**What the exercise asks:** What you return should match the records below exactly.

**Source records:**

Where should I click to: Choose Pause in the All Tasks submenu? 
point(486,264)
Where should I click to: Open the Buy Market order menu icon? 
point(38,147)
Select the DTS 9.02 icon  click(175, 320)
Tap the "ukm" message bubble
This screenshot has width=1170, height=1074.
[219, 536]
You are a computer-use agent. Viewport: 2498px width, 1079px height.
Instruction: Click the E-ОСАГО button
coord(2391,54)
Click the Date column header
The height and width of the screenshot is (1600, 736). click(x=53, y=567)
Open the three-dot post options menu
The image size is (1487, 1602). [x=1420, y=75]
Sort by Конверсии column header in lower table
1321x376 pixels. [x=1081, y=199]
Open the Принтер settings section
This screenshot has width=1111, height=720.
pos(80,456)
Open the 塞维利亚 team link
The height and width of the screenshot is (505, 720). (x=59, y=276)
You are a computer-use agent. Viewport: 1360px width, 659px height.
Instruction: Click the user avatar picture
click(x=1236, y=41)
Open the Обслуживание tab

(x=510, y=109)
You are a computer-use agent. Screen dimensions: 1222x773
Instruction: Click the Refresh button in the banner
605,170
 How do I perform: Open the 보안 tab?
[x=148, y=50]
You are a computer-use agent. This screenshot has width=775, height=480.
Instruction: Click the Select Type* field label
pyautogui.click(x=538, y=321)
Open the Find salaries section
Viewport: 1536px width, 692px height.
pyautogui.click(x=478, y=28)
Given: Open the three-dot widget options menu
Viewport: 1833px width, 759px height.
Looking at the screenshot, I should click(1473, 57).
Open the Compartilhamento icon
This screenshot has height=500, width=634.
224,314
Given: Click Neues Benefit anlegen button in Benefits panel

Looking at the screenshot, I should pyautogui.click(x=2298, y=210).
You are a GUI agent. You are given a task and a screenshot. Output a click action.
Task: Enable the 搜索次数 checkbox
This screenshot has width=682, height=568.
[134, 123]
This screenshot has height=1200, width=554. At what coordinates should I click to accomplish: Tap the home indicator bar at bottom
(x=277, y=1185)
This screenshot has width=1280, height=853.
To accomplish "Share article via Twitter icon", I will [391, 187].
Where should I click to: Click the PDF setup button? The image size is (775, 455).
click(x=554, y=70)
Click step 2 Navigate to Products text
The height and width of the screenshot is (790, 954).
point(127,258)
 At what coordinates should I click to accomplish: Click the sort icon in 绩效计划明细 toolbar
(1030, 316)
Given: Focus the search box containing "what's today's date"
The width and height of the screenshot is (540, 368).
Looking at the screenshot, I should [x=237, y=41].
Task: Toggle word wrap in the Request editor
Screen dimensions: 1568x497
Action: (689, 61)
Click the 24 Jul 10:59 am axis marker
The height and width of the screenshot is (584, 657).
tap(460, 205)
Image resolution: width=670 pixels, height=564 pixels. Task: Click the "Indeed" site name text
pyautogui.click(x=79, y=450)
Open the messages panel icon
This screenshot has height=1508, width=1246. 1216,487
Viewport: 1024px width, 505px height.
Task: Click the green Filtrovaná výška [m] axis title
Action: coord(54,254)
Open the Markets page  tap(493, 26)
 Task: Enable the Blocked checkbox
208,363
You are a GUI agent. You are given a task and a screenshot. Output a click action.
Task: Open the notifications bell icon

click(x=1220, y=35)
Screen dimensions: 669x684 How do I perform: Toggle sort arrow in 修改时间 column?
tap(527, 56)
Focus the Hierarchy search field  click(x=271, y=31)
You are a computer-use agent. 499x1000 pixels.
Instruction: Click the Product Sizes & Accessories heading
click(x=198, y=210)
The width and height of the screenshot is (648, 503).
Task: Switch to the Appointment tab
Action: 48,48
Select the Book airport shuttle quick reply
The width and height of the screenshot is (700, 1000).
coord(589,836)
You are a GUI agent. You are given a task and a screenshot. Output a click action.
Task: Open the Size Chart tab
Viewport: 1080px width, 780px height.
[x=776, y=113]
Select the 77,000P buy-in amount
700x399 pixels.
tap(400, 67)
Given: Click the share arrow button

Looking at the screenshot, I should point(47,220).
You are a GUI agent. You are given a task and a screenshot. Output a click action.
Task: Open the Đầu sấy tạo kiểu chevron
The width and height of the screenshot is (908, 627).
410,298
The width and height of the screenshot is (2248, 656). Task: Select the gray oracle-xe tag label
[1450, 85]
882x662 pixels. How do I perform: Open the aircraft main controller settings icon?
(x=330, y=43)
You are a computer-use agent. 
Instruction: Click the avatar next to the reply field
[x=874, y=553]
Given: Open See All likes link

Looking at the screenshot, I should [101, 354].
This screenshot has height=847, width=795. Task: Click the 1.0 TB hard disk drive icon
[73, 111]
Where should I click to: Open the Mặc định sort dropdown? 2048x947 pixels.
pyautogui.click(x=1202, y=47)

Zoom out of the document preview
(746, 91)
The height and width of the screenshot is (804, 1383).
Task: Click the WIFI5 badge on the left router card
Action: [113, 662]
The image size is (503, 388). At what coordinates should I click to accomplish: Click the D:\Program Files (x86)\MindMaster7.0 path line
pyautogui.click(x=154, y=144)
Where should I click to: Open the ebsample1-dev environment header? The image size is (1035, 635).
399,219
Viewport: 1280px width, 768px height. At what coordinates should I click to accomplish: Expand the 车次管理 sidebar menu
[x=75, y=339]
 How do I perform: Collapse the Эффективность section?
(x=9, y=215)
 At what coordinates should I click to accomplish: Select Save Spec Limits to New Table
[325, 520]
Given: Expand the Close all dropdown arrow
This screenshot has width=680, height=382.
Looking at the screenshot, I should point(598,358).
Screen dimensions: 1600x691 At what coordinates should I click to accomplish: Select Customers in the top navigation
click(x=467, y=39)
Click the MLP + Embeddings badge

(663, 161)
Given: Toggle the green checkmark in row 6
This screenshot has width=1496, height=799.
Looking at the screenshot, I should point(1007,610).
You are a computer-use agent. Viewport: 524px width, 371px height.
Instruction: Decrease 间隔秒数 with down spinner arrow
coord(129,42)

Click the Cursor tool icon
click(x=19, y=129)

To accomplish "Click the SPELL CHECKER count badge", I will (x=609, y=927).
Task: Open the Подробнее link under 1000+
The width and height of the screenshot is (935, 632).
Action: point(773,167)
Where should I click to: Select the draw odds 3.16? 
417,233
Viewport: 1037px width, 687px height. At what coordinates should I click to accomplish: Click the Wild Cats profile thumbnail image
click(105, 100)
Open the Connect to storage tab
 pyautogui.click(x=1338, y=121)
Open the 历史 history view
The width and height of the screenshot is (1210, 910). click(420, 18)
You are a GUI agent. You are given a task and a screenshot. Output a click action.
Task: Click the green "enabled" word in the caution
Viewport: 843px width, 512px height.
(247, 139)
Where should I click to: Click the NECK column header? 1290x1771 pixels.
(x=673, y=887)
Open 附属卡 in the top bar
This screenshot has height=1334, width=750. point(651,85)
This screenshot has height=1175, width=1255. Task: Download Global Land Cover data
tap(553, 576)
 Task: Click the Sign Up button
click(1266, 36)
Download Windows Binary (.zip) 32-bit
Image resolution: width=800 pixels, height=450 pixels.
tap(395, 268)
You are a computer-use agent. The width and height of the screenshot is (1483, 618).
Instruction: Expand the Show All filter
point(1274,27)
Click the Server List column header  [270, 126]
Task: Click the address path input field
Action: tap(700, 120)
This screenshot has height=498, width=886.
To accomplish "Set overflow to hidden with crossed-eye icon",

**Answer space:**
Where should I click to: Choose Pause in the All Tasks submenu? 
point(486,264)
Where should I click to: Open the Buy Market order menu icon? 
point(38,147)
Select the DTS 9.02 icon  click(175, 320)
Tap the "ukm" message bubble
This screenshot has width=1170, height=1074.
[219, 536]
You are a computer-use agent. Viewport: 2498px width, 1079px height.
Instruction: Click the E-ОСАГО button
coord(2391,54)
Click the Date column header
The height and width of the screenshot is (1600, 736). click(x=53, y=567)
Open the three-dot post options menu
The image size is (1487, 1602). [x=1420, y=75]
Sort by Конверсии column header in lower table
1321x376 pixels. [x=1081, y=199]
Open the Принтер settings section
This screenshot has width=1111, height=720.
pos(80,456)
Open the 塞维利亚 team link
The height and width of the screenshot is (505, 720). (x=59, y=276)
You are a computer-use agent. Viewport: 1360px width, 659px height.
Instruction: Click the user avatar picture
click(x=1236, y=41)
Open the Обслуживание tab

(x=510, y=109)
You are a computer-use agent. Screen dimensions: 1222x773
Instruction: Click the Refresh button in the banner
605,170
 How do I perform: Open the 보안 tab?
[x=148, y=50]
You are a computer-use agent. This screenshot has width=775, height=480.
Instruction: Click the Select Type* field label
pyautogui.click(x=538, y=321)
Open the Find salaries section
Viewport: 1536px width, 692px height.
pyautogui.click(x=478, y=28)
Given: Open the three-dot widget options menu
Viewport: 1833px width, 759px height.
Looking at the screenshot, I should click(1473, 57).
Open the Compartilhamento icon
This screenshot has height=500, width=634.
224,314
Given: Click Neues Benefit anlegen button in Benefits panel

Looking at the screenshot, I should pyautogui.click(x=2298, y=210).
You are a GUI agent. You are given a task and a screenshot. Output a click action.
Task: Enable the 搜索次数 checkbox
This screenshot has width=682, height=568.
[134, 123]
This screenshot has height=1200, width=554. At what coordinates should I click to accomplish: Tap the home indicator bar at bottom
(x=277, y=1185)
This screenshot has width=1280, height=853.
To accomplish "Share article via Twitter icon", I will [391, 187].
Where should I click to: Click the PDF setup button? The image size is (775, 455).
click(x=554, y=70)
Click step 2 Navigate to Products text
The height and width of the screenshot is (790, 954).
point(127,258)
 At what coordinates should I click to accomplish: Click the sort icon in 绩效计划明细 toolbar
(1030, 316)
Given: Focus the search box containing "what's today's date"
The width and height of the screenshot is (540, 368).
Looking at the screenshot, I should [x=237, y=41].
Task: Toggle word wrap in the Request editor
Screen dimensions: 1568x497
Action: (689, 61)
Click the 24 Jul 10:59 am axis marker
The height and width of the screenshot is (584, 657).
tap(460, 205)
Image resolution: width=670 pixels, height=564 pixels. Task: Click the "Indeed" site name text
pyautogui.click(x=79, y=450)
Open the messages panel icon
This screenshot has height=1508, width=1246. 1216,487
Viewport: 1024px width, 505px height.
Task: Click the green Filtrovaná výška [m] axis title
Action: coord(54,254)
Open the Markets page  tap(493, 26)
 Task: Enable the Blocked checkbox
208,363
You are a GUI agent. You are given a task and a screenshot. Output a click action.
Task: Open the notifications bell icon

click(x=1220, y=35)
Screen dimensions: 669x684 How do I perform: Toggle sort arrow in 修改时间 column?
tap(527, 56)
Focus the Hierarchy search field  click(x=271, y=31)
You are a computer-use agent. 499x1000 pixels.
Instruction: Click the Product Sizes & Accessories heading
click(x=198, y=210)
The width and height of the screenshot is (648, 503).
Task: Switch to the Appointment tab
Action: 48,48
Select the Book airport shuttle quick reply
The width and height of the screenshot is (700, 1000).
coord(589,836)
You are a GUI agent. You are given a task and a screenshot. Output a click action.
Task: Open the Size Chart tab
Viewport: 1080px width, 780px height.
[x=776, y=113]
Select the 77,000P buy-in amount
700x399 pixels.
tap(400, 67)
Given: Click the share arrow button

Looking at the screenshot, I should point(47,220).
You are a GUI agent. You are given a task and a screenshot. Output a click action.
Task: Open the Đầu sấy tạo kiểu chevron
The width and height of the screenshot is (908, 627).
410,298
The width and height of the screenshot is (2248, 656). Task: Select the gray oracle-xe tag label
[1450, 85]
882x662 pixels. How do I perform: Open the aircraft main controller settings icon?
(x=330, y=43)
You are a computer-use agent. 
Instruction: Click the avatar next to the reply field
[x=874, y=553]
Given: Open See All likes link

Looking at the screenshot, I should [101, 354].
This screenshot has height=847, width=795. Task: Click the 1.0 TB hard disk drive icon
[73, 111]
Where should I click to: Open the Mặc định sort dropdown? 2048x947 pixels.
pyautogui.click(x=1202, y=47)

Zoom out of the document preview
(746, 91)
The height and width of the screenshot is (804, 1383).
Task: Click the WIFI5 badge on the left router card
Action: [113, 662]
The image size is (503, 388). At what coordinates should I click to accomplish: Click the D:\Program Files (x86)\MindMaster7.0 path line
pyautogui.click(x=154, y=144)
Where should I click to: Open the ebsample1-dev environment header? The image size is (1035, 635).
399,219
Viewport: 1280px width, 768px height. At what coordinates should I click to accomplish: Expand the 车次管理 sidebar menu
[x=75, y=339]
 How do I perform: Collapse the Эффективность section?
(x=9, y=215)
 At what coordinates should I click to accomplish: Select Save Spec Limits to New Table
[325, 520]
Given: Expand the Close all dropdown arrow
This screenshot has width=680, height=382.
Looking at the screenshot, I should point(598,358).
Screen dimensions: 1600x691 At what coordinates should I click to accomplish: Select Customers in the top navigation
click(x=467, y=39)
Click the MLP + Embeddings badge

(663, 161)
Given: Toggle the green checkmark in row 6
This screenshot has width=1496, height=799.
Looking at the screenshot, I should point(1007,610).
You are a computer-use agent. Viewport: 524px width, 371px height.
Instruction: Decrease 间隔秒数 with down spinner arrow
coord(129,42)

Click the Cursor tool icon
click(x=19, y=129)

To accomplish "Click the SPELL CHECKER count badge", I will (x=609, y=927).
Task: Open the Подробнее link under 1000+
The width and height of the screenshot is (935, 632).
Action: point(773,167)
Where should I click to: Select the draw odds 3.16? 
417,233
Viewport: 1037px width, 687px height. At what coordinates should I click to accomplish: Click the Wild Cats profile thumbnail image
click(105, 100)
Open the Connect to storage tab
 pyautogui.click(x=1338, y=121)
Open the 历史 history view
The width and height of the screenshot is (1210, 910). click(420, 18)
You are a GUI agent. You are given a task and a screenshot. Output a click action.
Task: Click the green "enabled" word in the caution
Viewport: 843px width, 512px height.
(247, 139)
Where should I click to: Click the NECK column header? 1290x1771 pixels.
(x=673, y=887)
Open 附属卡 in the top bar
This screenshot has height=1334, width=750. point(651,85)
This screenshot has height=1175, width=1255. Task: Download Global Land Cover data
tap(553, 576)
 Task: Click the Sign Up button
click(1266, 36)
Download Windows Binary (.zip) 32-bit
Image resolution: width=800 pixels, height=450 pixels.
tap(395, 268)
You are a computer-use agent. The width and height of the screenshot is (1483, 618).
Instruction: Expand the Show All filter
point(1274,27)
Click the Server List column header  [270, 126]
Task: Click the address path input field
Action: tap(700, 120)
This screenshot has height=498, width=886.
To accomplish "Set overflow to hidden with crossed-eye icon",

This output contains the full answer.